Sea Shepherd Inspects the Norwegian Warship Andenes

Crazy Norwegian visit Marks 10th Anniversary of High Seas Confrontation Over Illegal Norwegian Whaling

Tens years ago this summer, the Sea Shepherd Conservation Society ship, Whales Forever, challenged the illegal whaling industry of Norway.

Departing from the Netherlands, the Whales Forever shadowed the Norwegian coast as she headed north to the Lofoten Islands to confront Norwegian whalers.

It was a high profile campaign with numerous journalists on board the Whales Forever to cover the actions of Captain Paul Watson and his international crew.

The Whales Forever did not confront any whalers. Instead, the Norwegian government sent a large warship, the Andenes, to intercept and seize the Sea Shepherd ship, and to arrest Captain Watson and bring him in handcuffs and leg irons to Oslo.

The only problem was that Captain Watson had not committed a crime nor was he charged with one. Norway had no authority to board the Whales Forever as long as Captain Watson remained outside the twelve-mile limit.

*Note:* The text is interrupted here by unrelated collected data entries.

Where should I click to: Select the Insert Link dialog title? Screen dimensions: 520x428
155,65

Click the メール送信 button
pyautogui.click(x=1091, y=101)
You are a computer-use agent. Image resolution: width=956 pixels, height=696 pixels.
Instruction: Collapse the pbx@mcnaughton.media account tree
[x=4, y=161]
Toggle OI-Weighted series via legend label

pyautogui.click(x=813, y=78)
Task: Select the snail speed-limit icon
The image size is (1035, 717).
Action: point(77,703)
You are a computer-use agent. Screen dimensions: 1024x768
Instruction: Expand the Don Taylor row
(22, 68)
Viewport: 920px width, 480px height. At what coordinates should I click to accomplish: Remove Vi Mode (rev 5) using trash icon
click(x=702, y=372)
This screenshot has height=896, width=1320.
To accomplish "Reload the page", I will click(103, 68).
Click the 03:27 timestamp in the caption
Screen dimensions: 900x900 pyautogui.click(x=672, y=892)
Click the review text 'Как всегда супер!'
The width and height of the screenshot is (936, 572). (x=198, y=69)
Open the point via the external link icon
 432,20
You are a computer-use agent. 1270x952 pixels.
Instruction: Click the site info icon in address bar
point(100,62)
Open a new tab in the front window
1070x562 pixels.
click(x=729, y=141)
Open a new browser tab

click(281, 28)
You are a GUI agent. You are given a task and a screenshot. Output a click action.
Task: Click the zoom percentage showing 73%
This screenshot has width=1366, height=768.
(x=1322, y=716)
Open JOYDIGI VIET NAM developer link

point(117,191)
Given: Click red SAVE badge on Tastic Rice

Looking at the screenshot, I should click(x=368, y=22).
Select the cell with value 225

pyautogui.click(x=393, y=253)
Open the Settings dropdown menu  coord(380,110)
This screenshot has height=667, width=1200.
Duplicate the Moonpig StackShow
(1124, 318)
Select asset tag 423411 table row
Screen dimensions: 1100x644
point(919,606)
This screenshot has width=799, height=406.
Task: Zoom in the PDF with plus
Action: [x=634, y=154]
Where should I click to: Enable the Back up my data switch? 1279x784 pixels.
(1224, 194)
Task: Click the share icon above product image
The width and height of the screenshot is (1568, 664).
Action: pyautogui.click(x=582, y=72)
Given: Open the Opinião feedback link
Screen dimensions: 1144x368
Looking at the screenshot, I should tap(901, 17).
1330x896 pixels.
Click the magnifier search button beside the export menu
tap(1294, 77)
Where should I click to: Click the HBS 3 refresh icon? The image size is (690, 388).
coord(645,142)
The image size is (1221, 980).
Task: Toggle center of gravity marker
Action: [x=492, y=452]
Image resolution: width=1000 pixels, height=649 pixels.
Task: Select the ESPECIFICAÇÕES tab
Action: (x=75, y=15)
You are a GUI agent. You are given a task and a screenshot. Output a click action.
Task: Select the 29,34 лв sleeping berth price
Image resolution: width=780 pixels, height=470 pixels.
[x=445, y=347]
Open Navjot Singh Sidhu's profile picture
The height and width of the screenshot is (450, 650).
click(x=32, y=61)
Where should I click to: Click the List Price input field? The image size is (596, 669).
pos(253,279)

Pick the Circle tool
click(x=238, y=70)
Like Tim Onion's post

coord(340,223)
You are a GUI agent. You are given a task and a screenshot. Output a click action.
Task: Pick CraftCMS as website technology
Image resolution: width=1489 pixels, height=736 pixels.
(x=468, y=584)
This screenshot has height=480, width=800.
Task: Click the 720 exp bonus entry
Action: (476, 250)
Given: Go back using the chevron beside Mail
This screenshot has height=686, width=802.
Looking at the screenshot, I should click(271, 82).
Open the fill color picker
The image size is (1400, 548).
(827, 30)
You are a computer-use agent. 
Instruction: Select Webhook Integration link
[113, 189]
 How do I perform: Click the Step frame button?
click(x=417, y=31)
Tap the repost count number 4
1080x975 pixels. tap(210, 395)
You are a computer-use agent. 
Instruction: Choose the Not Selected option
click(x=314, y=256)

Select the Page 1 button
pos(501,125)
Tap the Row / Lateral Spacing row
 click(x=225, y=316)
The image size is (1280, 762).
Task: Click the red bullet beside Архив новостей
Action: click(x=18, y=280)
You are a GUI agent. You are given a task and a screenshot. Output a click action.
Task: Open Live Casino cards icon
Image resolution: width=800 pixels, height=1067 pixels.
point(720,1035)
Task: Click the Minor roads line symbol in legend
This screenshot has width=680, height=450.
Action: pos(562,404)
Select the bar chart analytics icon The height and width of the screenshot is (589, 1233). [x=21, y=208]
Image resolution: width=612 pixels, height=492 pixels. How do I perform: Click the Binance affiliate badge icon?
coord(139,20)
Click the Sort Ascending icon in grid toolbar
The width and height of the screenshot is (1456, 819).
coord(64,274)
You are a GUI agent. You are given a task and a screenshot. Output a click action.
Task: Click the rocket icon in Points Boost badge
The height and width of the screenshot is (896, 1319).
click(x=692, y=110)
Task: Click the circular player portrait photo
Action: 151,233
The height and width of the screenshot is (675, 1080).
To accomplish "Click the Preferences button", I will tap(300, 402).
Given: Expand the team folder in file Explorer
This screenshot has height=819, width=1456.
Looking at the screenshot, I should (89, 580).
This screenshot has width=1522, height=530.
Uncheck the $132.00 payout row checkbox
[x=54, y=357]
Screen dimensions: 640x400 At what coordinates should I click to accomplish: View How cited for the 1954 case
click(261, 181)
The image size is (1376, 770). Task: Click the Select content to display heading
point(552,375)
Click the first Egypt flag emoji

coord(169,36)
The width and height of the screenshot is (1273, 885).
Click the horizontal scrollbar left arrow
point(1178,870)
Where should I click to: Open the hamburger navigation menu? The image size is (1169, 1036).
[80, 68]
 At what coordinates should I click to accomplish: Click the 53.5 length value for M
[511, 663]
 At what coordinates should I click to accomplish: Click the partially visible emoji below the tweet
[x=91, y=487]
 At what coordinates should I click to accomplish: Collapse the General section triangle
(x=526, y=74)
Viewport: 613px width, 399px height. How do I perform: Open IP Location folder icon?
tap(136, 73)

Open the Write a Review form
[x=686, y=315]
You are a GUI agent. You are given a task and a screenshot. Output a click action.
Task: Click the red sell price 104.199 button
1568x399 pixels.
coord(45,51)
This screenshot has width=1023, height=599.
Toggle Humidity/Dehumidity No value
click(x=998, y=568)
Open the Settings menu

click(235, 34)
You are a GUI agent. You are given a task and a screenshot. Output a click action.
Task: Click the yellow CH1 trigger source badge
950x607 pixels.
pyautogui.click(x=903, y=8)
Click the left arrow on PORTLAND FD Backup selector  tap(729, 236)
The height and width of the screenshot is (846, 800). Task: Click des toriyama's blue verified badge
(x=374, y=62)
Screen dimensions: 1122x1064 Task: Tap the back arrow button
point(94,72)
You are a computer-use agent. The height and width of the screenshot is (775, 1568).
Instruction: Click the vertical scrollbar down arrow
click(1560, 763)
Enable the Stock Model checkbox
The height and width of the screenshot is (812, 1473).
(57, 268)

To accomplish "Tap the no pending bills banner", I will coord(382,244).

Nonetheless, the Andenes unsuccessfully attempted to ensnare the two propellers of the Whales Forever with a fouling rope. On a third attempt the Norwegian commander miscalculated and the two ships collided with the Andenes tearing through the bow of the Whales Forever.

The ramming was followed up with the deployment of depth charges and numerous warning shots fired from the deck gun of the Andenes. After a five-hundred mile chase, the unarmed Whales Forever found refuge in the Shetland Islands, and the Norwegian Navy was embarrassed. Most importantly, the confrontation focused international attention on Norway's illegal slaughter of whales.

The Andenes was left with a long rip in her hull and had to be drydocked for repairs. An unarmed Sea Shepherd ship had defended itself against an armed Naval vessel and won the day.

Tens years later, this summer, the Andenes was in Oslo along with numerous NATO ships for the anti-terrorism program called Blue Game 04.

One of crew on the Whales Forever in 1994 was a man we affectionately called the "Crazy Norwegian." Being Norwegian and working against illegal Norwegian whaling means keeping a low profile so we always felt it best to always refer to him as the "Crazy."
The Crazy Norwegian and his girlfriend Rannveig thundered up to the Andenes on a loud motorcycle and that got the attention of the sailors. Their jaws dropped when they saw that the Crazy Norwegian was wearing his Sea Shepherd crew jacket.

Hopping off his bike, the Crazy Norwegian walked over to the gangway of the Andenes and asked for permission to board.

"You are welcome to board, sir, the ship is open to the public."

The Crazy Norwegian asked for the commander because he wanted to speak with someone in charge.

When an officer came to speak to him, the Crazy Norwegian said that he wanted to inspect the ship and he expected a free lunch in the mess. "It's the least you can do since you damaged our ship ten years ago."

The officer replied, "Yes, we did ram you up there in the Lofotens."

The Crazy Norwegian said, "Got you. The official position is that we rammed you, remember?"

The officer's face reddened. He had not been there but had forgotten what the official response had been.

"Well, er, I meant when you rammed us, of course."

Needless to say, the officer politely refused the request for lunch and an inspection, citing security procedures.

So the Crazy Norwegian inspected the deck and the hull and told the young sailors what really happened between the Andenes and the Whales Forever, a decade before.

And his girlfriend took some pictures to post for the members of Sea Shepherd.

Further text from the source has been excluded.